In total, there is about a half mile of track. I'm stil fine tuning the layout since I want the mains closer together, longer turnouts on the main, and each yard unique to itself and not carbon copied like they are now. What industries are labelled were just for my use on TrainPlayer and could be changed to whatever was desired at the time of the build. I've added the pic but due to size I wont insert it into the post. As soon as I figure out how to evenly split the picture without losing picture quality, I'll repost for better viewing. So enjoy for now!

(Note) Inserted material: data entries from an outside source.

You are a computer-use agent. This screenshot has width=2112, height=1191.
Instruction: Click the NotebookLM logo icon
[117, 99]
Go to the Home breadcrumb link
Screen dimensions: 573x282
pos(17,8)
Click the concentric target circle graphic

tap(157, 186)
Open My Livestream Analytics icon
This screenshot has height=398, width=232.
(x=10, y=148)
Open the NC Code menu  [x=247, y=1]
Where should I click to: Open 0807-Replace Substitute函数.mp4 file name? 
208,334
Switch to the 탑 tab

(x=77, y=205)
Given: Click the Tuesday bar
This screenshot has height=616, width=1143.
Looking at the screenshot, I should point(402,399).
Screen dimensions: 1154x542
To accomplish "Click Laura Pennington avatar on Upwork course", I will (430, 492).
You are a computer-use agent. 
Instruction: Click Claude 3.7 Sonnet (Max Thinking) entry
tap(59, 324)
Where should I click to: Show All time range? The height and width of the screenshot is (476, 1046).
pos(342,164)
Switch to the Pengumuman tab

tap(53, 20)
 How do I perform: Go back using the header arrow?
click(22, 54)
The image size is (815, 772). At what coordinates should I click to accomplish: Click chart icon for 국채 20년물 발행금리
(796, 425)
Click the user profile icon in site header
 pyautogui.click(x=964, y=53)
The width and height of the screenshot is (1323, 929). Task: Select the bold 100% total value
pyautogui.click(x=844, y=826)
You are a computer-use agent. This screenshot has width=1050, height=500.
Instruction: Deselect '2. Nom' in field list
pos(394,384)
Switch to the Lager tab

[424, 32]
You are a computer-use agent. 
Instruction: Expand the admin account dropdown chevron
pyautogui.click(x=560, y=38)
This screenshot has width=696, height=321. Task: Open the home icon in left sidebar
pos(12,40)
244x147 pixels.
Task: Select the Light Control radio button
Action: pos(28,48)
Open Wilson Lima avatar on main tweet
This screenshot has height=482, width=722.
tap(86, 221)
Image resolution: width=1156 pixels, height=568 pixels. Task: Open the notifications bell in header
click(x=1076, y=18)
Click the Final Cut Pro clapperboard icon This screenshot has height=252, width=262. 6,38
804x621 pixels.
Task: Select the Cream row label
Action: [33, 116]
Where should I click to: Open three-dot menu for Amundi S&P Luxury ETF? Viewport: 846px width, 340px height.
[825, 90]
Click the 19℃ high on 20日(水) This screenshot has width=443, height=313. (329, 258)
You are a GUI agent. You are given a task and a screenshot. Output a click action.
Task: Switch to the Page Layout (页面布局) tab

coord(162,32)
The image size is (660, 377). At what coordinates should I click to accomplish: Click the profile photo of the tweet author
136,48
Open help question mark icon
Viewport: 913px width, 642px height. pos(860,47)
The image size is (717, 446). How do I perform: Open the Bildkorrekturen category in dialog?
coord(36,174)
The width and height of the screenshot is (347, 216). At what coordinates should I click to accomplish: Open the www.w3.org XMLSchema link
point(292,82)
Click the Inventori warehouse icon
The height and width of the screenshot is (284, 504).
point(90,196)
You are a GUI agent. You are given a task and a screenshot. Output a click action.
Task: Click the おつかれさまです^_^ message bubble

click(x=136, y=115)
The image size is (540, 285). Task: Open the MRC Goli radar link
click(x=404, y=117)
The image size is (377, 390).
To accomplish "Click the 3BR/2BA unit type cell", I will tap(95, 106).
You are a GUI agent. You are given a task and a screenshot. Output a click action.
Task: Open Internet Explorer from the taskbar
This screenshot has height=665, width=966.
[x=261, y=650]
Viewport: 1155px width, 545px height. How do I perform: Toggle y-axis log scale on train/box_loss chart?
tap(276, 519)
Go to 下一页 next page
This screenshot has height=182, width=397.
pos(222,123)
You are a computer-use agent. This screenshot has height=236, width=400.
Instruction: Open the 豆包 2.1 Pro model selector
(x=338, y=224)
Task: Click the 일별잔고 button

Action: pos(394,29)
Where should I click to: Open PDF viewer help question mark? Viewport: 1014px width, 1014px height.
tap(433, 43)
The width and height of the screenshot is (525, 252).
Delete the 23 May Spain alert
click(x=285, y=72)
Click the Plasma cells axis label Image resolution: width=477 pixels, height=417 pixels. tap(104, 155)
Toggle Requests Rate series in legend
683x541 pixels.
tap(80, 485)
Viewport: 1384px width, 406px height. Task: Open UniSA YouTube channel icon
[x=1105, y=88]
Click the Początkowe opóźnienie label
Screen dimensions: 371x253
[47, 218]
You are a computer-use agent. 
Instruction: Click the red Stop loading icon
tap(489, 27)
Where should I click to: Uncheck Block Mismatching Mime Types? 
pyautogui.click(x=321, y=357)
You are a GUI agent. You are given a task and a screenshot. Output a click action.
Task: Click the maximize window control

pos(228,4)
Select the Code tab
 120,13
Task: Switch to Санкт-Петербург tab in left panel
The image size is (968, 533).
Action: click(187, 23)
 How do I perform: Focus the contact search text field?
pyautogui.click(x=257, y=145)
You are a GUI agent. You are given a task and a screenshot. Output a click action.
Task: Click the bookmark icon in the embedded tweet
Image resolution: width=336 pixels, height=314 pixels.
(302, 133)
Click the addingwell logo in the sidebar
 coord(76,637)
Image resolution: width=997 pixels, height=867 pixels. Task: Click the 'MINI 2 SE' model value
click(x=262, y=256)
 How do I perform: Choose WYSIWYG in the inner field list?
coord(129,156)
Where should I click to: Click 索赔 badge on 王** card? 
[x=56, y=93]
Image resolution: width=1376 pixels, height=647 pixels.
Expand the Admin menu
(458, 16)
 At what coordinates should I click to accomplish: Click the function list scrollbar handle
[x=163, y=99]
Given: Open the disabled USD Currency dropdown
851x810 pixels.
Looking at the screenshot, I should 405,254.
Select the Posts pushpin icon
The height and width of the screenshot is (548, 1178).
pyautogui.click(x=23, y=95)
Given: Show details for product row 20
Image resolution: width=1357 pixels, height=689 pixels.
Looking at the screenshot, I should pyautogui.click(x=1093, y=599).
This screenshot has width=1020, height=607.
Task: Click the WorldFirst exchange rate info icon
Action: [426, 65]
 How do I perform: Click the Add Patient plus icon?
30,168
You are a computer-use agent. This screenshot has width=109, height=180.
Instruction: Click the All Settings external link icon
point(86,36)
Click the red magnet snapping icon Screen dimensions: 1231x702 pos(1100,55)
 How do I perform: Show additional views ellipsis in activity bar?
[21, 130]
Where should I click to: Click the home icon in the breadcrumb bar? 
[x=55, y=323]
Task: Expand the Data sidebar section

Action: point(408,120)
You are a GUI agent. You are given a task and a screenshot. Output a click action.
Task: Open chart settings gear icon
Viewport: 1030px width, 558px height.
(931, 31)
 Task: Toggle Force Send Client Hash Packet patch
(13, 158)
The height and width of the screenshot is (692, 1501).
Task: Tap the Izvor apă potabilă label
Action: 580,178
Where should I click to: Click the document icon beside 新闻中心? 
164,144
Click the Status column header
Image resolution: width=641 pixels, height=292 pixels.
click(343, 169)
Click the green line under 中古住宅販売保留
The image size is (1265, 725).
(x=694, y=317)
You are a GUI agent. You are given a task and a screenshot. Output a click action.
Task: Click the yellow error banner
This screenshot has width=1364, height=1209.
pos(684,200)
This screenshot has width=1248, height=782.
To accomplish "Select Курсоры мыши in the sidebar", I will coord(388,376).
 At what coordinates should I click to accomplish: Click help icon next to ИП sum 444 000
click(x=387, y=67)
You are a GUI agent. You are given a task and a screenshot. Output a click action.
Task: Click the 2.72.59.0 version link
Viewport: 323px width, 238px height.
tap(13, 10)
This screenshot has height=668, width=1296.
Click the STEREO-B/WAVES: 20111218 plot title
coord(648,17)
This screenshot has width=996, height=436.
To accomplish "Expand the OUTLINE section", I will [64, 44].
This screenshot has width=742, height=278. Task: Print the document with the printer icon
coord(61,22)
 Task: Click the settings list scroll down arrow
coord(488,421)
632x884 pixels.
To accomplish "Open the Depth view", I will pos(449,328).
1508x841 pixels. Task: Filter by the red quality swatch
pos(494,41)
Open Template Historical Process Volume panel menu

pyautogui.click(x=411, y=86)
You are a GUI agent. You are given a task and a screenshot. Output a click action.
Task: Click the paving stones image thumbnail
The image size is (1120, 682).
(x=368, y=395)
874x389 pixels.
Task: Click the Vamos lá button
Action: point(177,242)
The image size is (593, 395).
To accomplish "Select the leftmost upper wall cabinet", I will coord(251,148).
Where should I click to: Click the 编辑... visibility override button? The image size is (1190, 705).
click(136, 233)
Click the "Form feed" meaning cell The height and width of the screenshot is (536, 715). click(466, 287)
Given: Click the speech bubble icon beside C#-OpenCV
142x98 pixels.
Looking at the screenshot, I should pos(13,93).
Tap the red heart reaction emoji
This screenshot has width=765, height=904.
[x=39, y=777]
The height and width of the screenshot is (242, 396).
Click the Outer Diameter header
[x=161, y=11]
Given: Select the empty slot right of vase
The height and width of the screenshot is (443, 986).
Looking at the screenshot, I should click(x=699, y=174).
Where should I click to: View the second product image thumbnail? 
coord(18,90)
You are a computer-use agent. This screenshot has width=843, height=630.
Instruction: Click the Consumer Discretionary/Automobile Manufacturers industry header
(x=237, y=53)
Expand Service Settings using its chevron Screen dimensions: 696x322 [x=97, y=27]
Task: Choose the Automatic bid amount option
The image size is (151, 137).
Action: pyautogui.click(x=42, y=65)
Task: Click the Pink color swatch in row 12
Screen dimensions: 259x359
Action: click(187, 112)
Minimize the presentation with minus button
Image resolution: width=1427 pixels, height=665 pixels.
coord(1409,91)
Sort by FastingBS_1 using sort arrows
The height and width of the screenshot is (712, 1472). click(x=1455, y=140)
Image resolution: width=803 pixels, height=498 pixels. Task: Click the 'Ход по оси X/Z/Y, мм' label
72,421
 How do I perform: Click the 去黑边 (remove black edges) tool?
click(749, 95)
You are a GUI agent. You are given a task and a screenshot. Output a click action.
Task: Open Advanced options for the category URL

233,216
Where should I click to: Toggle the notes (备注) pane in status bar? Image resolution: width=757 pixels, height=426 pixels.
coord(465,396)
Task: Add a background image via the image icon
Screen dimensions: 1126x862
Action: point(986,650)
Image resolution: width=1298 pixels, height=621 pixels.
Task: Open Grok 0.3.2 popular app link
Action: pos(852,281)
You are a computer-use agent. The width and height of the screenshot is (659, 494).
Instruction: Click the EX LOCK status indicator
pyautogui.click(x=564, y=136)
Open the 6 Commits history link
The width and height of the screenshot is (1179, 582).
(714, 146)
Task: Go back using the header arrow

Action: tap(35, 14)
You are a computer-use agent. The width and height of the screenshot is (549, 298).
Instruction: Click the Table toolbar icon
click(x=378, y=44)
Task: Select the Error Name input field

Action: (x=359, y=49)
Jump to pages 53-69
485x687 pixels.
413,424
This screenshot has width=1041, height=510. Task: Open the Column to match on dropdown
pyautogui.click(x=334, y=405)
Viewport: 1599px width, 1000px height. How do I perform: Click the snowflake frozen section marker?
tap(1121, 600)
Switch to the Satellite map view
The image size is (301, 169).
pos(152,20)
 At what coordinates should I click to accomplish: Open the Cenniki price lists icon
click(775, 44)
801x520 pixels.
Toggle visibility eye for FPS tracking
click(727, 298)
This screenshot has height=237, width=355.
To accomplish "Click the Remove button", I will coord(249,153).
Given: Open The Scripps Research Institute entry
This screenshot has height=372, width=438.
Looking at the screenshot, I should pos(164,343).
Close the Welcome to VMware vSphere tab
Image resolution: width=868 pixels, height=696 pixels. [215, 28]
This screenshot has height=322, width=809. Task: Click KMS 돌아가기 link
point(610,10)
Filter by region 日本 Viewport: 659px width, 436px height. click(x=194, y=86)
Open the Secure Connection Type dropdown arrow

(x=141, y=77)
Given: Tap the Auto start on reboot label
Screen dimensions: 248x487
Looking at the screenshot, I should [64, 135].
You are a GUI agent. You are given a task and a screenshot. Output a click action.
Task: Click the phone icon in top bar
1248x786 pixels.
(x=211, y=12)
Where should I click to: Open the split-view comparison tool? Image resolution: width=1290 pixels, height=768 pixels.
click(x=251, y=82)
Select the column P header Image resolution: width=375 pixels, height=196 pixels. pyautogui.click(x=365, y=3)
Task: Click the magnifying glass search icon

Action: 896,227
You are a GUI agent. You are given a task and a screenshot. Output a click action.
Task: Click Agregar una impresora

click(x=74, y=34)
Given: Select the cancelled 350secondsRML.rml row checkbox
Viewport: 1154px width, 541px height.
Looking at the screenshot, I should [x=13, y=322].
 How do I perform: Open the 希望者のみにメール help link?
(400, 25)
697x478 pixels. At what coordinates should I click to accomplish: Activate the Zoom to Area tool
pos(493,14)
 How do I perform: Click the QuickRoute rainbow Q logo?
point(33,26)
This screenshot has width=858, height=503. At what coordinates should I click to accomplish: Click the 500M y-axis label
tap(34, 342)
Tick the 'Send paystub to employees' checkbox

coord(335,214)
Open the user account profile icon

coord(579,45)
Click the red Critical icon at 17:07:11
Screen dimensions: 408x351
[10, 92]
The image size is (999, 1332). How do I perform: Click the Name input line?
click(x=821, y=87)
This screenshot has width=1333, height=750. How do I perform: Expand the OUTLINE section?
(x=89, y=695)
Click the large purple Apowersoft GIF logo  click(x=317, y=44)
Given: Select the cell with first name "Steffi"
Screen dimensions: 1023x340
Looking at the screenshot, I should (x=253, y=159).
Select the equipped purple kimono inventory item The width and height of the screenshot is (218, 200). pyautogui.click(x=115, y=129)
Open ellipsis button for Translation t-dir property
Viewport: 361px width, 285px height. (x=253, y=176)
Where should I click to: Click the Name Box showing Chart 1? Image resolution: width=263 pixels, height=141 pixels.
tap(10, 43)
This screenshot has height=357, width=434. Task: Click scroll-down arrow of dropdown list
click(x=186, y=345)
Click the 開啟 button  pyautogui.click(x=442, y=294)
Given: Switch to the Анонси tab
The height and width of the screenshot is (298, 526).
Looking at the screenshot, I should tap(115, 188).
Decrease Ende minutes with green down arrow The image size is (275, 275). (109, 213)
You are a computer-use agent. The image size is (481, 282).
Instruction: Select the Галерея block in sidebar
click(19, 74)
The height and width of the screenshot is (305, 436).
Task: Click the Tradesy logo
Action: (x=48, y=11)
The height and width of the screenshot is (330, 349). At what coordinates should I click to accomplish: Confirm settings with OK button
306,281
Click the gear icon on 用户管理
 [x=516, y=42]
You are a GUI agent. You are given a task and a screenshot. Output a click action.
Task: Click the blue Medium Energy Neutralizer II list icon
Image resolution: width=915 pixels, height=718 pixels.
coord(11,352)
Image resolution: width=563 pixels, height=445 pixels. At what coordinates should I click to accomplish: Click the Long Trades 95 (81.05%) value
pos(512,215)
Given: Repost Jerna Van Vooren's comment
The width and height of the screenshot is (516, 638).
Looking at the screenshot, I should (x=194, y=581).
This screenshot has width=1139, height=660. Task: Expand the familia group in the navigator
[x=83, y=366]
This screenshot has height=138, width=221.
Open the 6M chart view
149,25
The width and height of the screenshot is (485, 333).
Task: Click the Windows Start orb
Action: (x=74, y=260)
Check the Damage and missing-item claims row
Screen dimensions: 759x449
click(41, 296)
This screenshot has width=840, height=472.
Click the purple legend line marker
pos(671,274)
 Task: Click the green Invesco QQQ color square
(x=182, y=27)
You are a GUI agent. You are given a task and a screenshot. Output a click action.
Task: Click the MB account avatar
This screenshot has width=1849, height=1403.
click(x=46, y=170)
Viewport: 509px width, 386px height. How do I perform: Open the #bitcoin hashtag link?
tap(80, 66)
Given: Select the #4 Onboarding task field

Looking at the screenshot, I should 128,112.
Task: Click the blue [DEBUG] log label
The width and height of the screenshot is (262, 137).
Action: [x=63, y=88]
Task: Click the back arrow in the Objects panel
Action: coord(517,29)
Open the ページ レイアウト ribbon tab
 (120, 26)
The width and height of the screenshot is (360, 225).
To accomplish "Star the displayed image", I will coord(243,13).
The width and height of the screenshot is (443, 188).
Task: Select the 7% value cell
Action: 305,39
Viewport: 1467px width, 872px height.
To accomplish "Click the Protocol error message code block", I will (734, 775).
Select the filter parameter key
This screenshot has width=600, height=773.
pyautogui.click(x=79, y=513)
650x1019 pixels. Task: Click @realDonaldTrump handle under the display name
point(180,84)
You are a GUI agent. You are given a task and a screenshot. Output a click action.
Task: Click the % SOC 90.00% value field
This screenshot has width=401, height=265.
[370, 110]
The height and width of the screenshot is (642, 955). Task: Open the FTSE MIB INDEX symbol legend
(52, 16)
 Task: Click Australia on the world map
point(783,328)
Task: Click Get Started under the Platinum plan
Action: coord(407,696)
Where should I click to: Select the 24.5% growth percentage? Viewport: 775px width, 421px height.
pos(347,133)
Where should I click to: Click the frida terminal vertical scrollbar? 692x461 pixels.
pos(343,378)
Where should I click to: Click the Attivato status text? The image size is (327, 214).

Edit: I just checked the pic and its hard to see my labels so I'll work on putting this in Photobucket or someplace online that will keep the original size or find a way to break it down into smaller chunks for better viewing.


----------



## NIMT (Jan 6, 2011)

Cabledawg,
And my I ask, Was there something / someone that was the inspiration for this layout??


----------



## cabledawg (Nov 30, 2010)

Your specs you gave me this past spring. And then I kinda threw in a bunch of my own stuff like taking the double main down to single in a few spots to keep it interesting and the three big yards instead of just two. Of coarse you didnt tell me where the doors/windows are so now you have to teleport into the room 

As I said before, it's still a work in progress and its kinda hard to tell how some things should be done when all I have is a 2D image and the fact that I can only run one train at a time in TrainPlayer due to huge size of the layout. I tried to run a few at one time but unless I keep them close together, I tend to forget to throw switches and that never ends well. 

Edit: And the file name should be a pretty good clue =)


----------



## deboardfam (Oct 8, 2010)

Wow, that looks amazing. Huge undertaking!


----------



## cabledawg (Nov 30, 2010)

I'm still working on yours too. Should be done this weekend. I had one done, but I hated the way it looked so I started over from scratch.


----------



## deboardfam (Oct 8, 2010)

LOLOL no biggie. I may not get to the table this weekend so I am definately in no hurry. 

Man I need a basement!

Also.. I have been contemplating cutting the corner off of the table (so its not so pointy) on the right side of the V the front corner. Just tossing that out. Nothing major.. just not a 90 in the corner (thats where my front door is).. dont wanna catch a hip on it.


----------



## tjcruiser (Jan 10, 2010)

You're gonna need your own Zip Code for that thing!!!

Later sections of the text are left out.